Exercise instructions: Transcribe the whole listing below. Pictures do not go in the copy.

════════════════════

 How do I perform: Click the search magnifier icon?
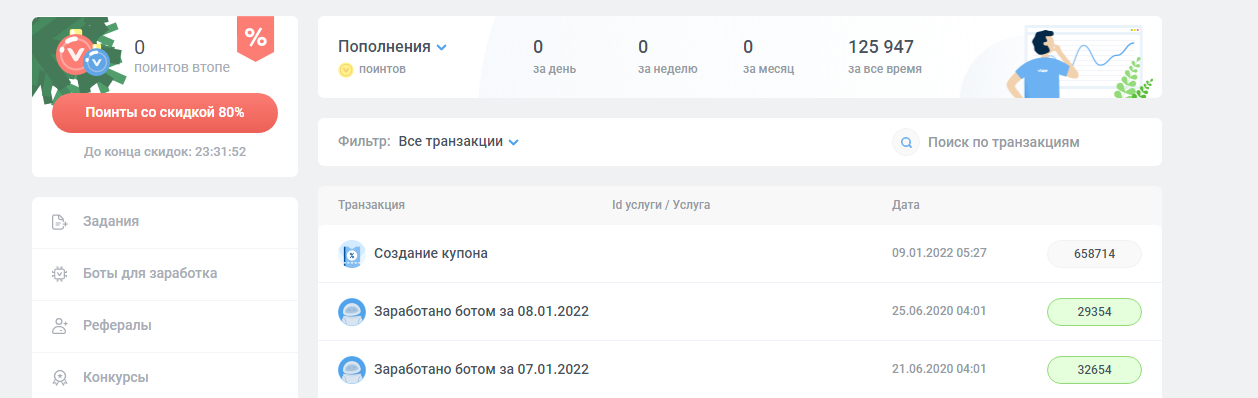(906, 143)
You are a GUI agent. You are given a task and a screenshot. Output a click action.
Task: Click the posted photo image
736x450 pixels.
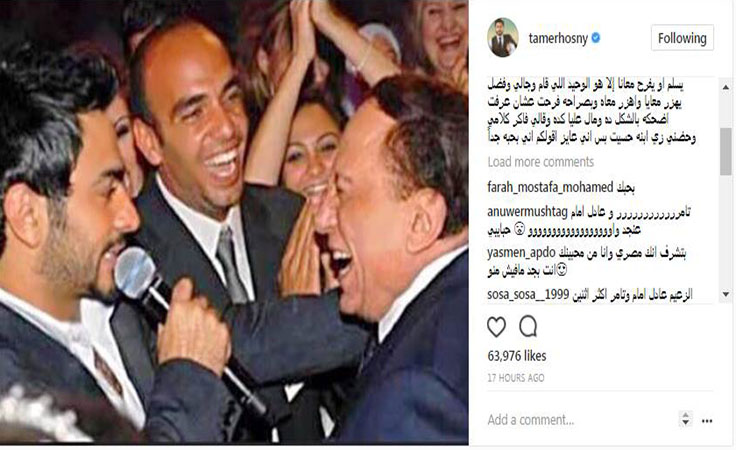[x=234, y=222]
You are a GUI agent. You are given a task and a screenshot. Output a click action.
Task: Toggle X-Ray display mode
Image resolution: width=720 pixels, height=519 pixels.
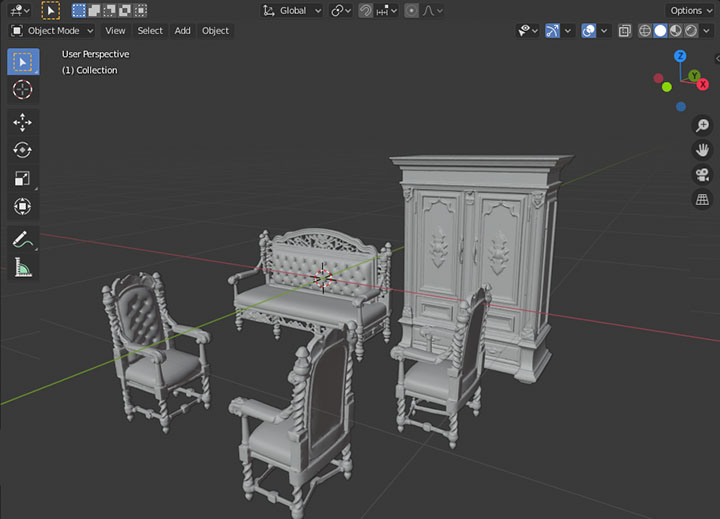(624, 31)
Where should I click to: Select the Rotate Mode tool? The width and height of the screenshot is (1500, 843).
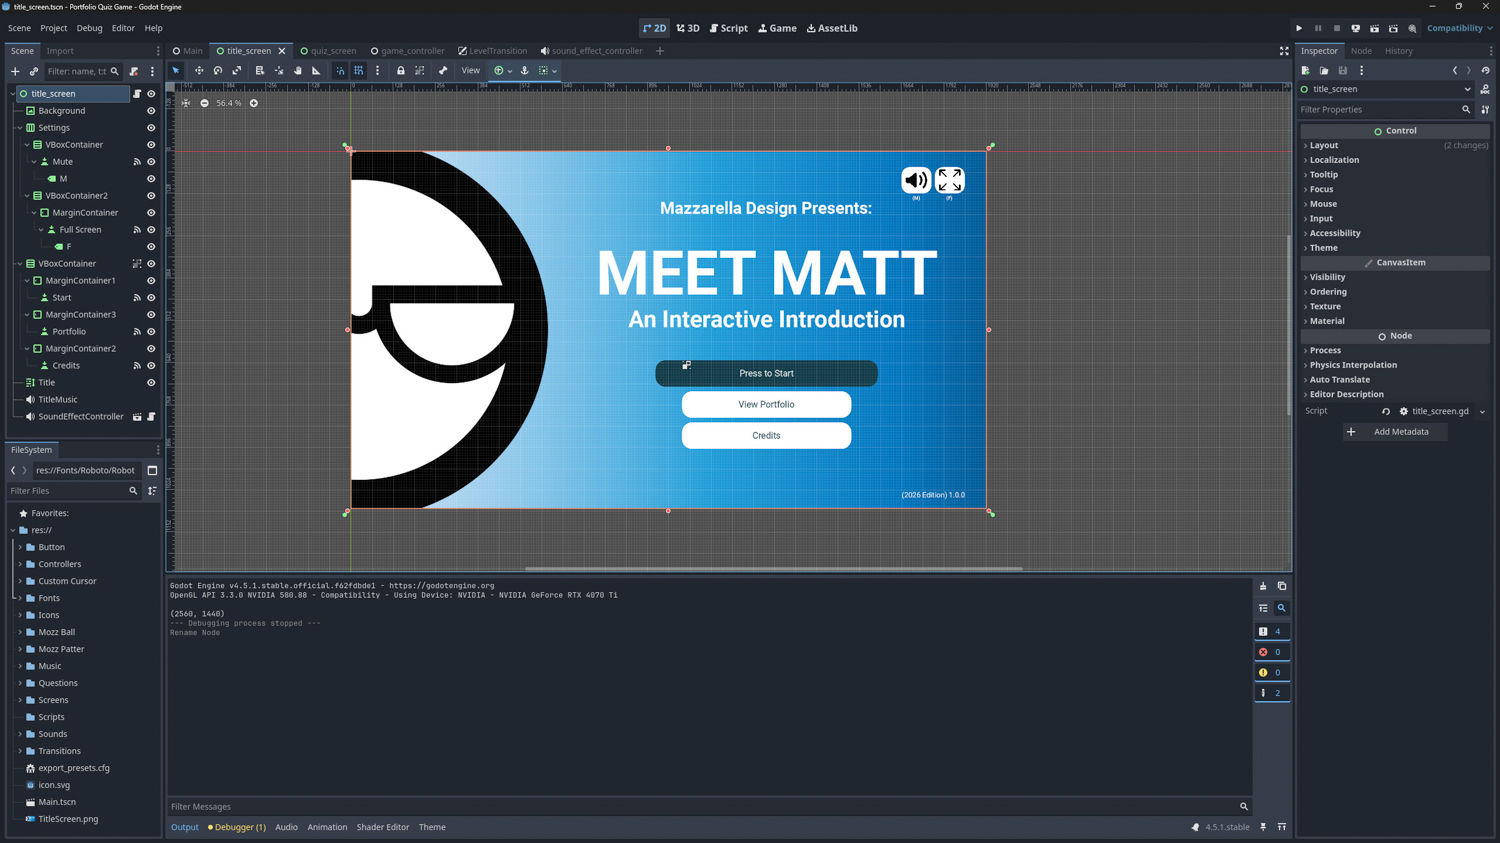click(x=218, y=71)
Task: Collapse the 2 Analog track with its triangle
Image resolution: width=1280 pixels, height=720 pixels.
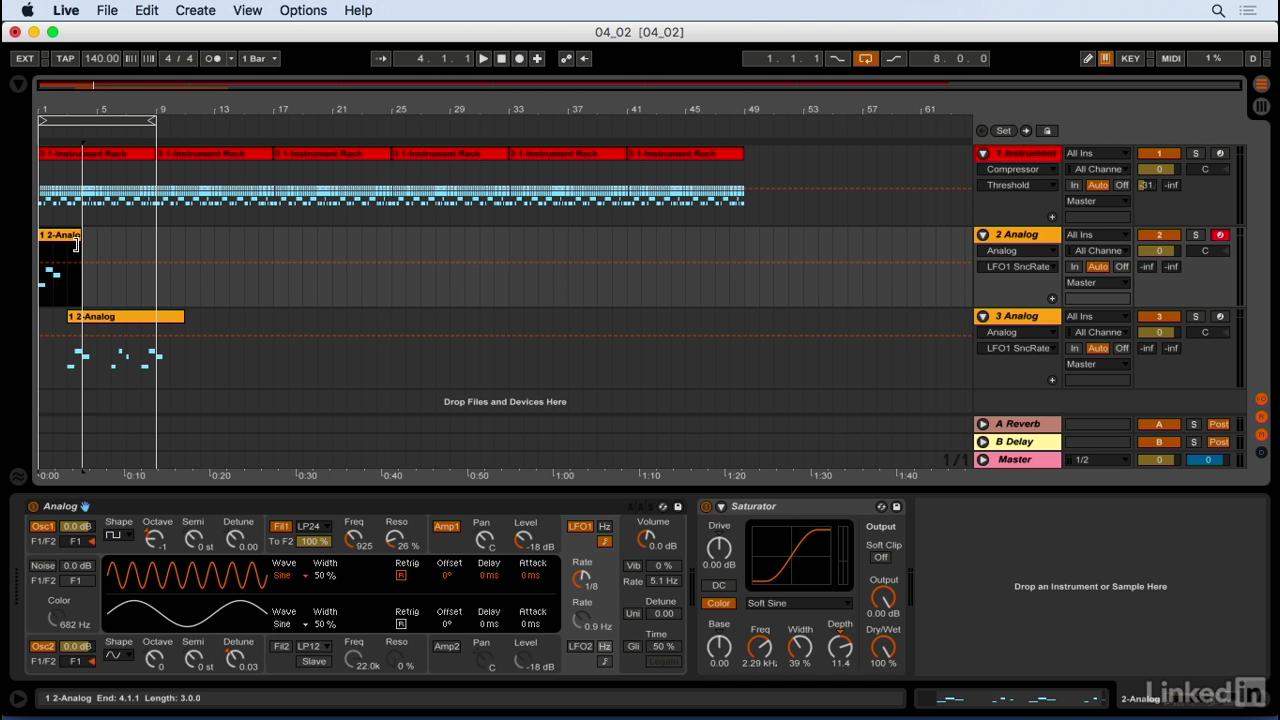Action: 983,234
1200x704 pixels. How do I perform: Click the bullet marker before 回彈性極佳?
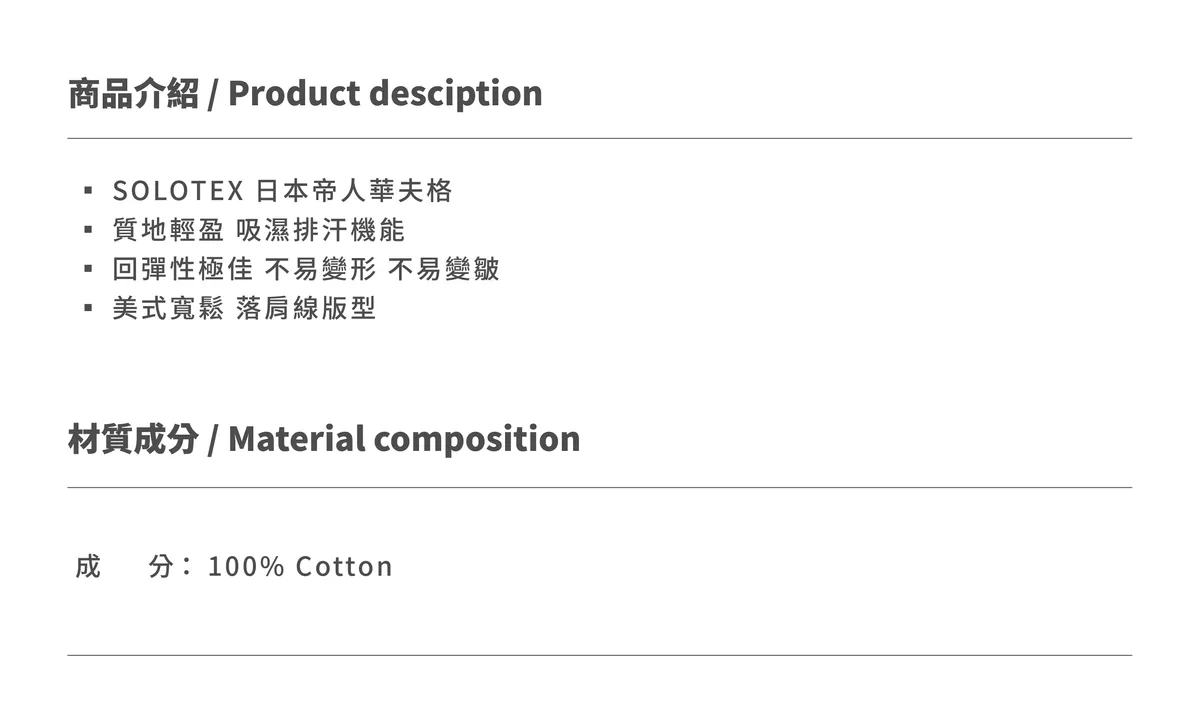pyautogui.click(x=88, y=269)
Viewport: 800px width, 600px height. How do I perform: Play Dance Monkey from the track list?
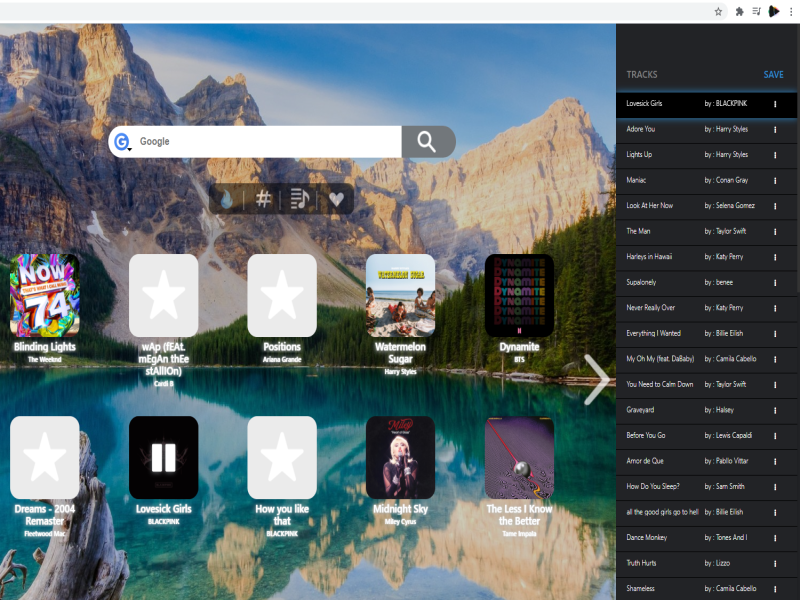tap(646, 538)
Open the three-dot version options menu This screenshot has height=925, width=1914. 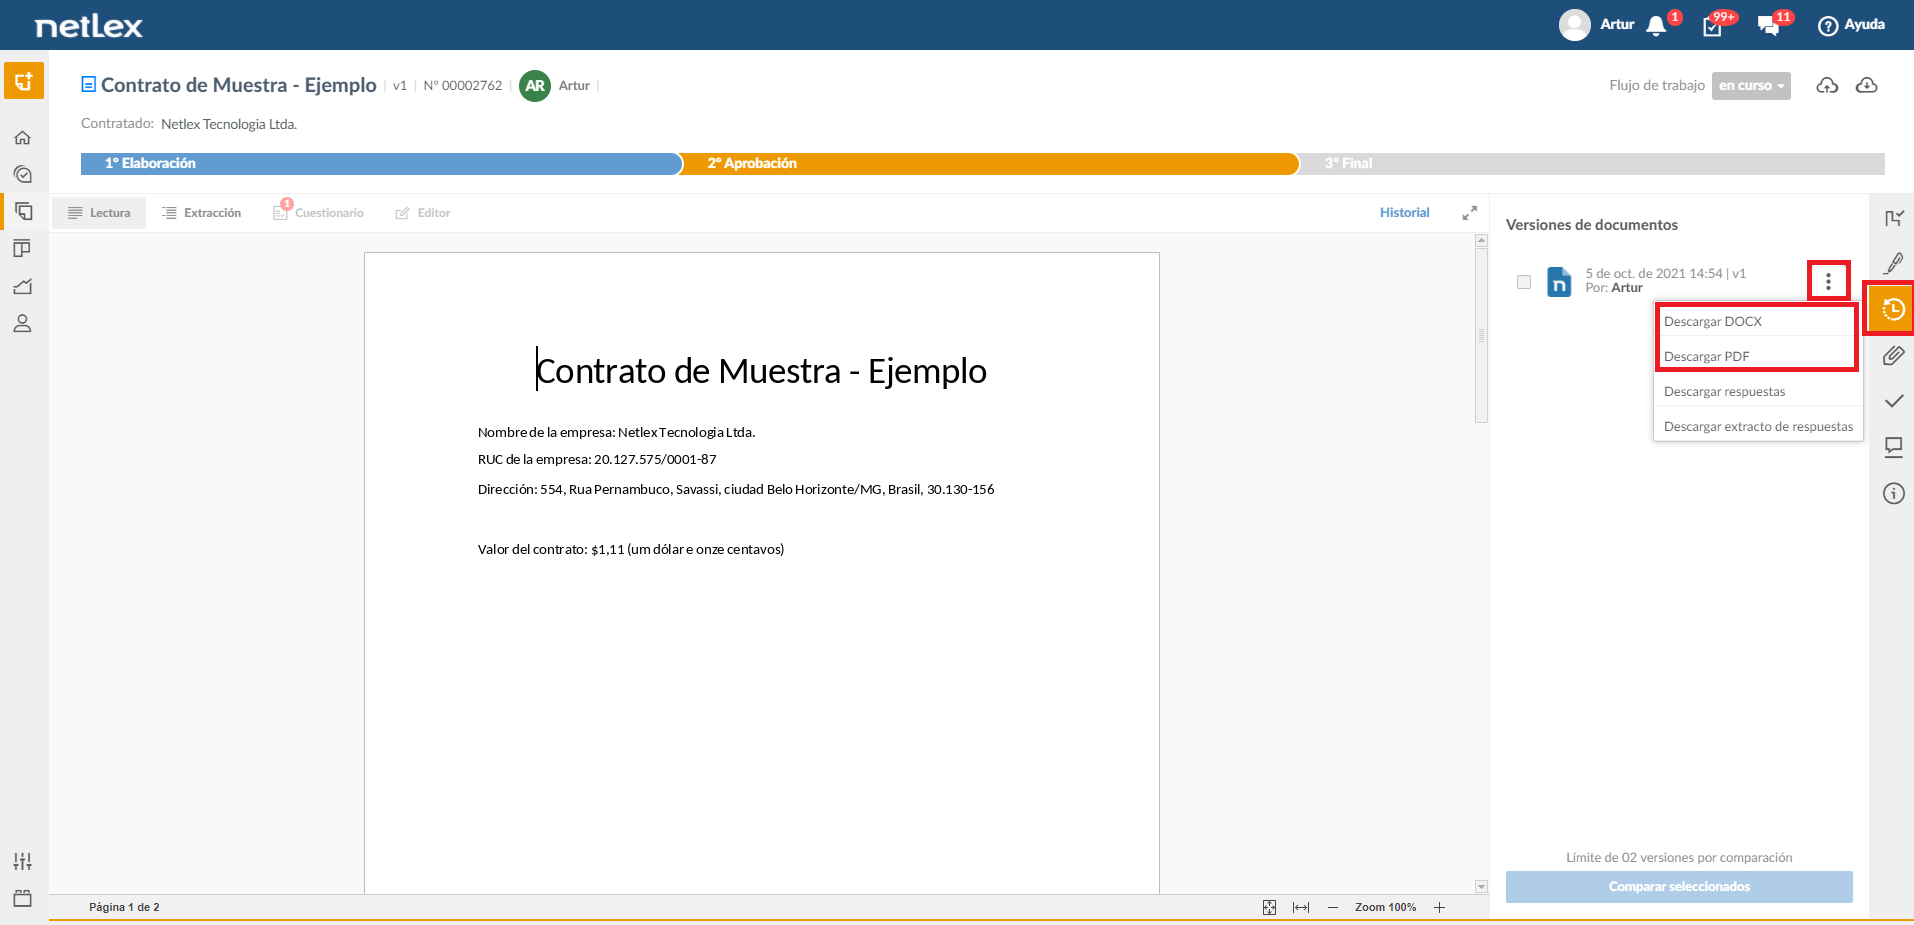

════════════════════

Solved exercise:
 How do I perform: Click the search magnifier icon?
(906, 143)
You are a GUI agent. You are given a task and a screenshot. Output a click action.
Task: Click the posted photo image
736x450 pixels.
[x=234, y=222]
You are a GUI agent. You are given a task and a screenshot. Output a click action.
Task: Toggle X-Ray display mode
Image resolution: width=720 pixels, height=519 pixels.
(624, 31)
Where should I click to: Select the Rotate Mode tool? The width and height of the screenshot is (1500, 843).
click(x=218, y=71)
Task: Collapse the 2 Analog track with its triangle
Image resolution: width=1280 pixels, height=720 pixels.
Action: 983,234
1200x704 pixels. How do I perform: Click the bullet marker before 回彈性極佳?
pyautogui.click(x=88, y=269)
Viewport: 800px width, 600px height. How do I perform: Play Dance Monkey from the track list?
tap(646, 538)
Open the three-dot version options menu This screenshot has height=925, width=1914. 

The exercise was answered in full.